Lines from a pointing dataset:
◇ ◇ ◇ ◇ ◇ ◇ ◇

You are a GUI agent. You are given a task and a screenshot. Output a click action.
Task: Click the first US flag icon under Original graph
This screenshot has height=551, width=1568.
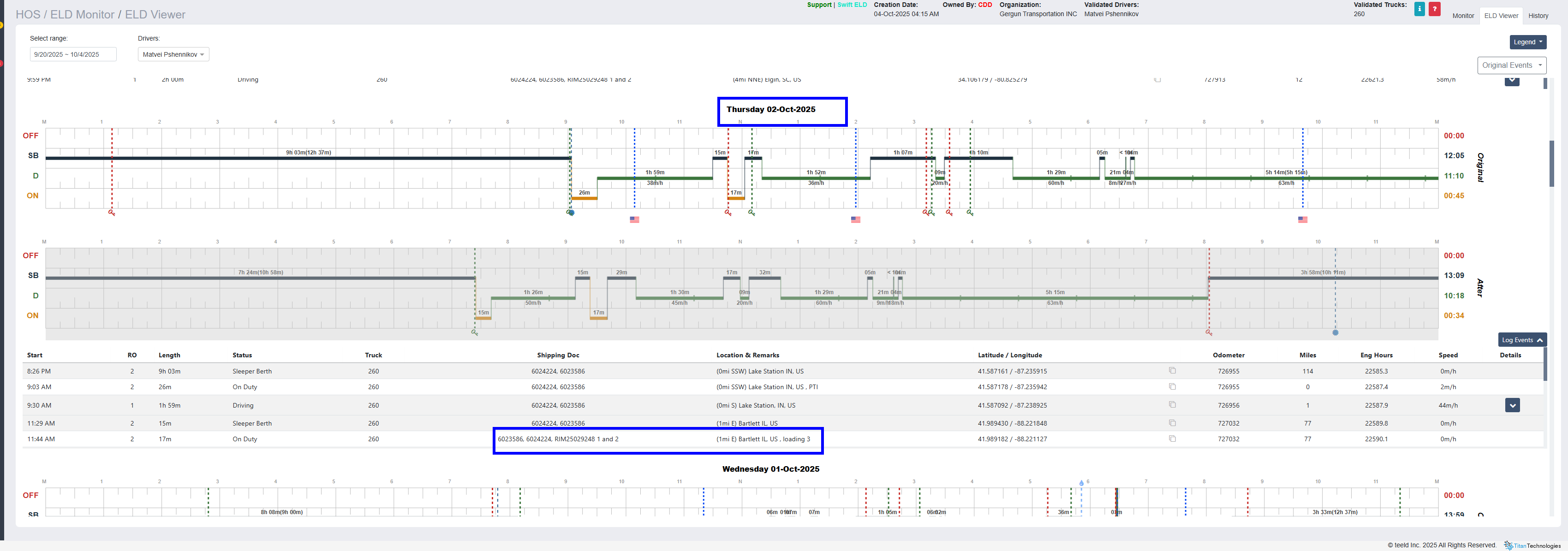click(634, 219)
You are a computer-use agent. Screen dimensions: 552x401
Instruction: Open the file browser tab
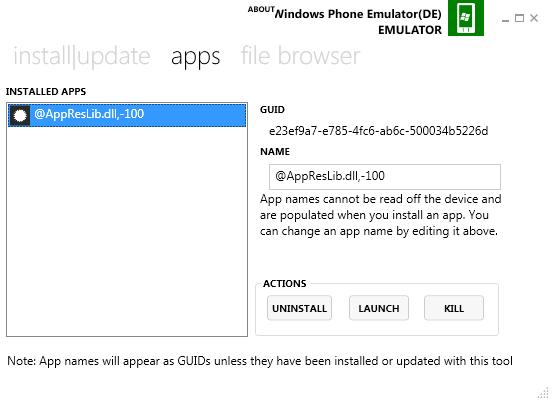coord(300,56)
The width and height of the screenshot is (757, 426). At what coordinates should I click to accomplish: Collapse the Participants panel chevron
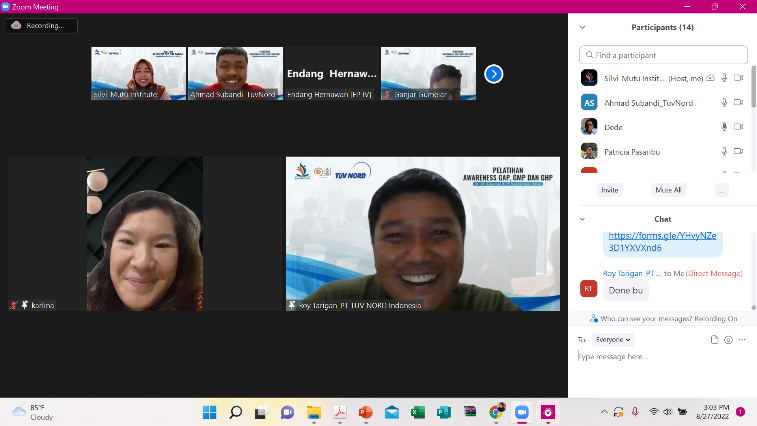(583, 27)
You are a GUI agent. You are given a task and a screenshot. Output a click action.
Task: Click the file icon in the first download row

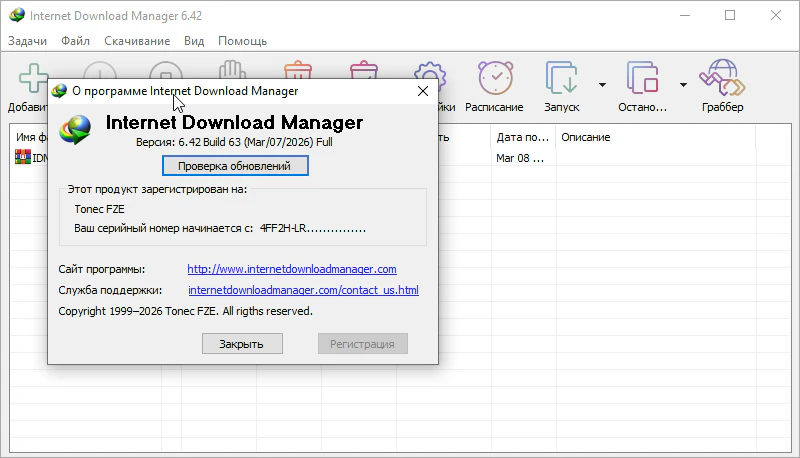pyautogui.click(x=22, y=158)
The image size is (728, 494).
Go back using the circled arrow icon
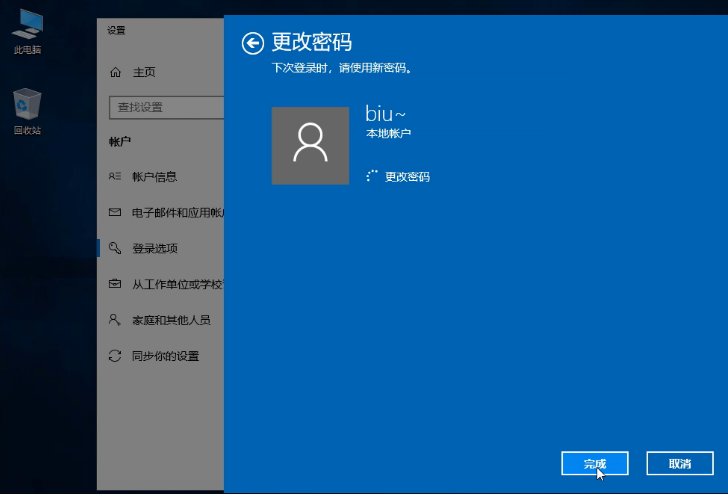253,42
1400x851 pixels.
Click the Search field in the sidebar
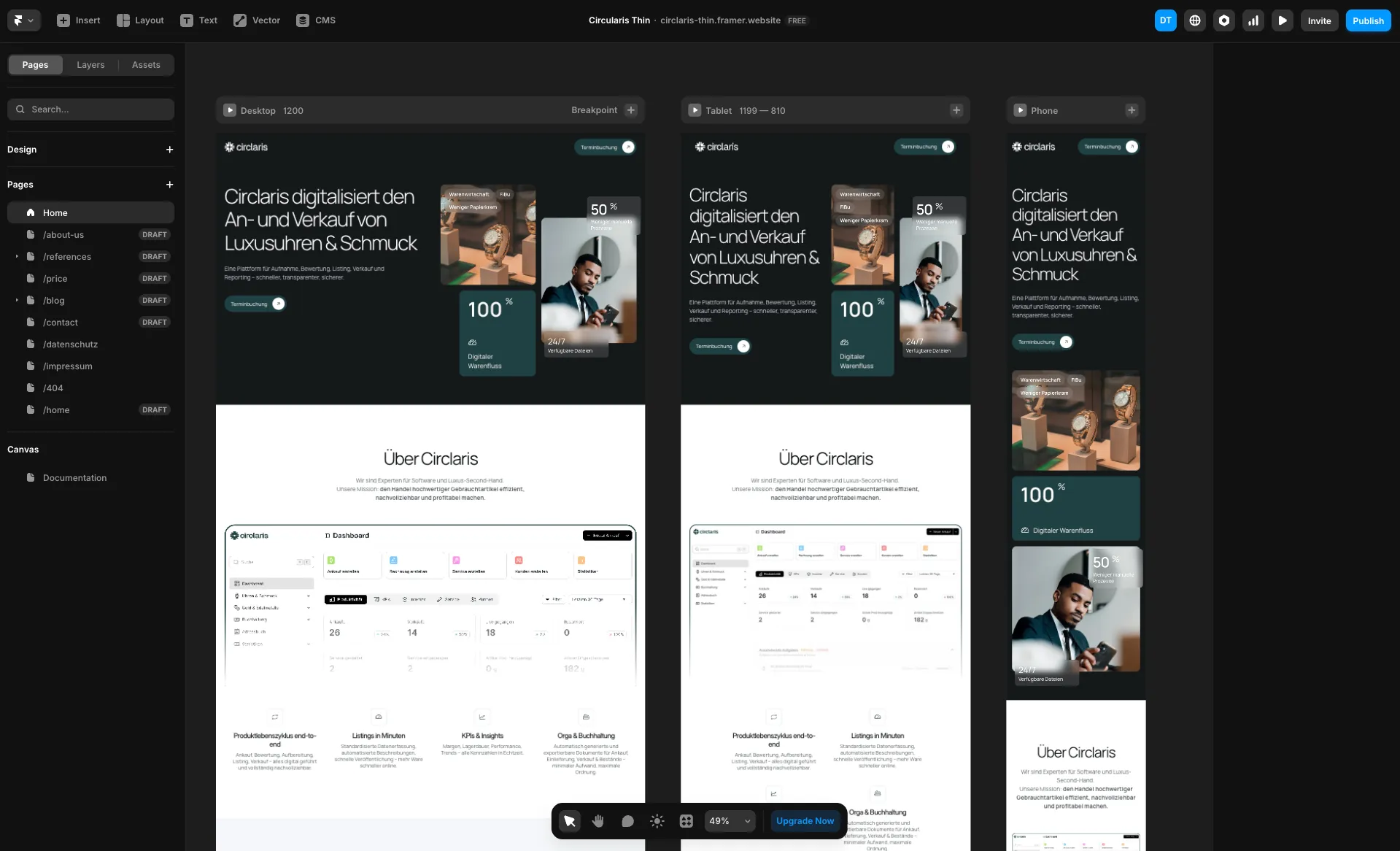click(90, 109)
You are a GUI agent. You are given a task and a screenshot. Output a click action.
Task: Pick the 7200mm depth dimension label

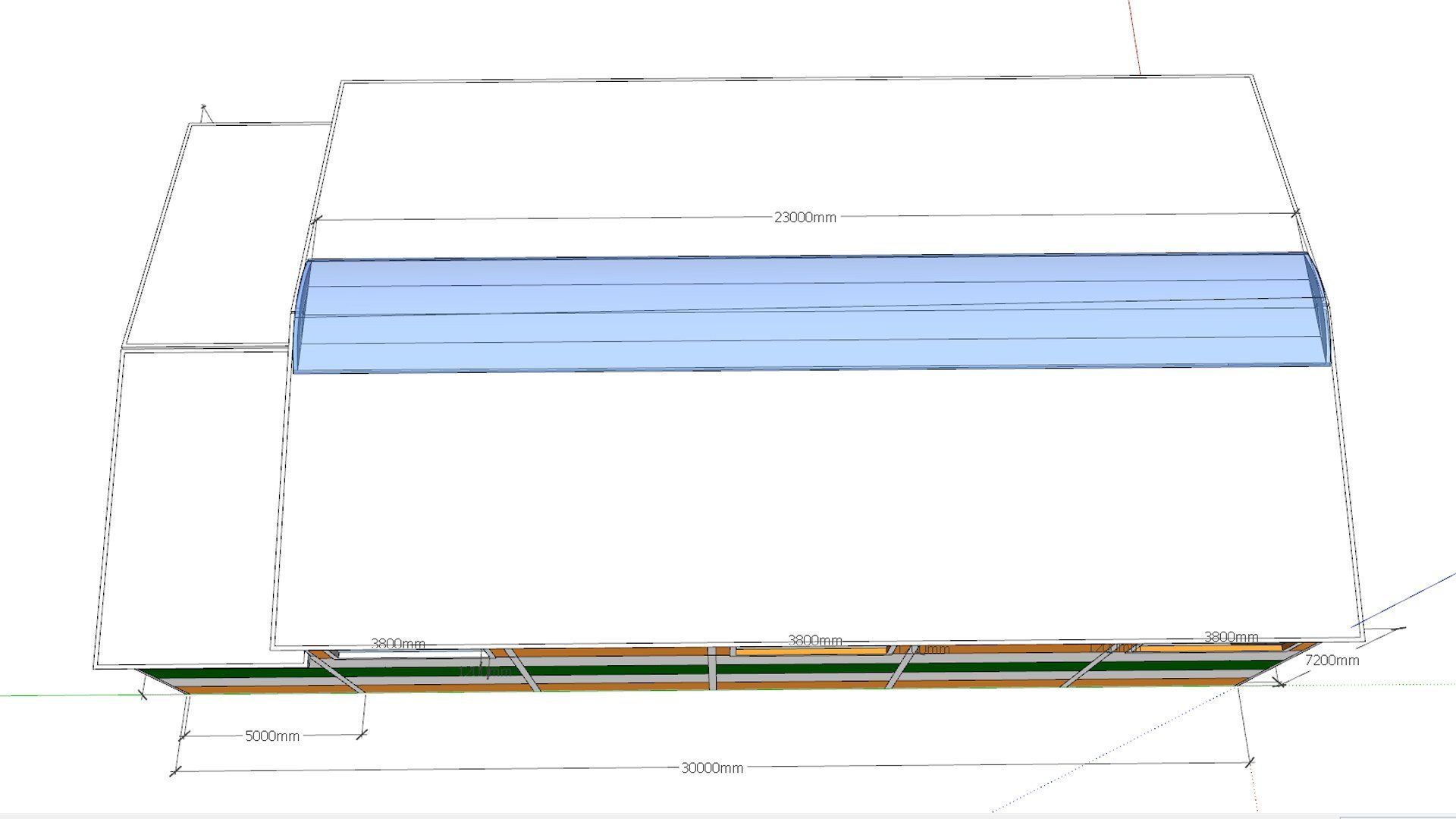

◇ ◇ ◇ ◇ ◇ ◇ ◇

> **Directions for this task**: Retype all of the lines above word for word, leaving out the pictures.

> **Final answer**:
You are a GUI agent. You are given a task and a screenshot. Output a click action.
Task: Click the first US flag icon under Original graph
This screenshot has height=551, width=1568.
click(634, 219)
You are a computer-use agent. Screen dimensions: 552x401
Instruction: Open the file browser tab
coord(300,56)
The width and height of the screenshot is (757, 426). At what coordinates should I click to accomplish: Collapse the Participants panel chevron
(583, 27)
You are a GUI agent. You are given a task and a screenshot. Output a click action.
Task: Click the file icon in the first download row

pyautogui.click(x=22, y=158)
The image size is (728, 494).
Go back using the circled arrow icon
253,42
1400x851 pixels.
Click the Search field in the sidebar
click(90, 109)
You are a GUI agent. You are given a task and a screenshot. Output a click action.
Task: Pick the 7200mm depth dimension label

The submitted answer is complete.